◆ Saved data entries:
<<<<
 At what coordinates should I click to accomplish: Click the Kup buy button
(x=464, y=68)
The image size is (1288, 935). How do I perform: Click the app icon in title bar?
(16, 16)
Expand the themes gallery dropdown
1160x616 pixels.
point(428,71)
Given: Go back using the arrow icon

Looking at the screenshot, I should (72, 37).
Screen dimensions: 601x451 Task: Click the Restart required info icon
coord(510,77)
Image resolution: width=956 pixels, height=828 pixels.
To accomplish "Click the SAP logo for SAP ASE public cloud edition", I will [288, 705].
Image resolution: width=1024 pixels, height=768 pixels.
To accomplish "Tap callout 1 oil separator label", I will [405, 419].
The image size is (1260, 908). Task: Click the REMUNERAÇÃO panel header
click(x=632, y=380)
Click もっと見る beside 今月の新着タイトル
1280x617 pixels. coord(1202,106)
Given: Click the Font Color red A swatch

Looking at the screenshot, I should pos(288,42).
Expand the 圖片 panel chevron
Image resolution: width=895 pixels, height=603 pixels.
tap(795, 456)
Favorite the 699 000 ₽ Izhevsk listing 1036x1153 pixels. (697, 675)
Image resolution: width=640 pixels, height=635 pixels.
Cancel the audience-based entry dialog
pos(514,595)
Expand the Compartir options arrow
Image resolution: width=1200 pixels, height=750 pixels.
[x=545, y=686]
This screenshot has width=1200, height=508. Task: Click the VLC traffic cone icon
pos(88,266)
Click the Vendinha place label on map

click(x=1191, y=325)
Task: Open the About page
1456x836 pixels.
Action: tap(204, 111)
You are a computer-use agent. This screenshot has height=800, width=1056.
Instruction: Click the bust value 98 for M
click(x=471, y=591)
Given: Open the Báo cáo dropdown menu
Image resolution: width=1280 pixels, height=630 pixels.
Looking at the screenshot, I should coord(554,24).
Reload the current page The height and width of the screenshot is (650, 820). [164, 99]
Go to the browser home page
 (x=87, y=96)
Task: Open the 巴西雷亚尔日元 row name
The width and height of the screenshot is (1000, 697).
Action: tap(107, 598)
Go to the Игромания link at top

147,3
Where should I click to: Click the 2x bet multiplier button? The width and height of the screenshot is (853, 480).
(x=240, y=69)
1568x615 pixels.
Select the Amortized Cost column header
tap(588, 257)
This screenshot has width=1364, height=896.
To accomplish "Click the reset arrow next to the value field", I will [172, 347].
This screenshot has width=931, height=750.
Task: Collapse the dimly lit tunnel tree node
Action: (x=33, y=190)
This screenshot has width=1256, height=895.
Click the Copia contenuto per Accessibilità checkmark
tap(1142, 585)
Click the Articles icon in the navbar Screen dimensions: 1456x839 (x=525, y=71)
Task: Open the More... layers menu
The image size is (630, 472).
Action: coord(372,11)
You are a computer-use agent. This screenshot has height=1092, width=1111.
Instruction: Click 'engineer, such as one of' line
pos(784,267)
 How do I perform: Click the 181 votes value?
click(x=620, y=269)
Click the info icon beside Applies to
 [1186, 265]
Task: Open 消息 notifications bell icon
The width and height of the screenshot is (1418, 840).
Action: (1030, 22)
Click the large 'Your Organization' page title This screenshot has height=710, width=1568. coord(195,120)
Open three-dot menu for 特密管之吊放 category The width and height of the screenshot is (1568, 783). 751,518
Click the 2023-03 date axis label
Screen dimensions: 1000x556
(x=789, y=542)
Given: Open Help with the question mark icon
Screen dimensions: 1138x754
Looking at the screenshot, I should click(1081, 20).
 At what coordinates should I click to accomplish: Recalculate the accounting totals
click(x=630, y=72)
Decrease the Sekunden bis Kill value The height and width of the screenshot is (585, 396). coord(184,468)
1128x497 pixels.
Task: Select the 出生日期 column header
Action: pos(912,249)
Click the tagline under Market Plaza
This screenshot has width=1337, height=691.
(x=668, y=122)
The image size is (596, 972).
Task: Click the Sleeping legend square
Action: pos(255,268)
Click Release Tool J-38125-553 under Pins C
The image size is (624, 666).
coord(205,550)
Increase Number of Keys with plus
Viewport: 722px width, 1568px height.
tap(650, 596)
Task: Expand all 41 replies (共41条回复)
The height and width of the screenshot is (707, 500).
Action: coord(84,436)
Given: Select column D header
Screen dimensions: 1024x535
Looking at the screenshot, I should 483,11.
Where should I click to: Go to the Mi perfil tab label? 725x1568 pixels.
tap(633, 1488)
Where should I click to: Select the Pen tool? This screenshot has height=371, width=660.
>>>>
◆ WHAT THIS TASK INVOLVES: Write out each record exactly, without addition or omission.

◆ WRITTEN SOLUTION:
 At what coordinates should I click to accomplish: Click the Kup buy button
(x=464, y=68)
The image size is (1288, 935). How do I perform: Click the app icon in title bar?
(16, 16)
Expand the themes gallery dropdown
1160x616 pixels.
point(428,71)
Given: Go back using the arrow icon

Looking at the screenshot, I should (72, 37).
Screen dimensions: 601x451 Task: Click the Restart required info icon
coord(510,77)
Image resolution: width=956 pixels, height=828 pixels.
To accomplish "Click the SAP logo for SAP ASE public cloud edition", I will [288, 705].
Image resolution: width=1024 pixels, height=768 pixels.
To accomplish "Tap callout 1 oil separator label", I will [405, 419].
The image size is (1260, 908). Task: Click the REMUNERAÇÃO panel header
click(x=632, y=380)
Click もっと見る beside 今月の新着タイトル
1280x617 pixels. coord(1202,106)
Given: Click the Font Color red A swatch

Looking at the screenshot, I should pos(288,42).
Expand the 圖片 panel chevron
Image resolution: width=895 pixels, height=603 pixels.
tap(795, 456)
Favorite the 699 000 ₽ Izhevsk listing 1036x1153 pixels. (697, 675)
Image resolution: width=640 pixels, height=635 pixels.
Cancel the audience-based entry dialog
pos(514,595)
Expand the Compartir options arrow
Image resolution: width=1200 pixels, height=750 pixels.
[x=545, y=686]
This screenshot has width=1200, height=508. Task: Click the VLC traffic cone icon
pos(88,266)
Click the Vendinha place label on map

click(x=1191, y=325)
Task: Open the About page
1456x836 pixels.
Action: tap(204, 111)
You are a computer-use agent. This screenshot has height=800, width=1056.
Instruction: Click the bust value 98 for M
click(x=471, y=591)
Given: Open the Báo cáo dropdown menu
Image resolution: width=1280 pixels, height=630 pixels.
Looking at the screenshot, I should coord(554,24).
Reload the current page The height and width of the screenshot is (650, 820). [164, 99]
Go to the browser home page
 (x=87, y=96)
Task: Open the 巴西雷亚尔日元 row name
The width and height of the screenshot is (1000, 697).
Action: tap(107, 598)
Go to the Игромания link at top

147,3
Where should I click to: Click the 2x bet multiplier button? The width and height of the screenshot is (853, 480).
(x=240, y=69)
1568x615 pixels.
Select the Amortized Cost column header
tap(588, 257)
This screenshot has width=1364, height=896.
To accomplish "Click the reset arrow next to the value field", I will [172, 347].
This screenshot has width=931, height=750.
Task: Collapse the dimly lit tunnel tree node
Action: (x=33, y=190)
This screenshot has width=1256, height=895.
Click the Copia contenuto per Accessibilità checkmark
tap(1142, 585)
Click the Articles icon in the navbar Screen dimensions: 1456x839 (x=525, y=71)
Task: Open the More... layers menu
The image size is (630, 472).
Action: coord(372,11)
You are a computer-use agent. This screenshot has height=1092, width=1111.
Instruction: Click 'engineer, such as one of' line
pos(784,267)
 How do I perform: Click the 181 votes value?
click(x=620, y=269)
Click the info icon beside Applies to
 [1186, 265]
Task: Open 消息 notifications bell icon
The width and height of the screenshot is (1418, 840).
Action: (1030, 22)
Click the large 'Your Organization' page title This screenshot has height=710, width=1568. coord(195,120)
Open three-dot menu for 特密管之吊放 category The width and height of the screenshot is (1568, 783). 751,518
Click the 2023-03 date axis label
Screen dimensions: 1000x556
(x=789, y=542)
Given: Open Help with the question mark icon
Screen dimensions: 1138x754
Looking at the screenshot, I should click(1081, 20).
 At what coordinates should I click to accomplish: Recalculate the accounting totals
click(x=630, y=72)
Decrease the Sekunden bis Kill value The height and width of the screenshot is (585, 396). coord(184,468)
1128x497 pixels.
Task: Select the 出生日期 column header
Action: pos(912,249)
Click the tagline under Market Plaza
This screenshot has width=1337, height=691.
(x=668, y=122)
The image size is (596, 972).
Task: Click the Sleeping legend square
Action: pos(255,268)
Click Release Tool J-38125-553 under Pins C
The image size is (624, 666).
coord(205,550)
Increase Number of Keys with plus
Viewport: 722px width, 1568px height.
tap(650, 596)
Task: Expand all 41 replies (共41条回复)
The height and width of the screenshot is (707, 500).
Action: coord(84,436)
Given: Select column D header
Screen dimensions: 1024x535
Looking at the screenshot, I should 483,11.
Where should I click to: Go to the Mi perfil tab label? 725x1568 pixels.
tap(633, 1488)
Where should I click to: Select the Pen tool? This screenshot has height=371, width=660.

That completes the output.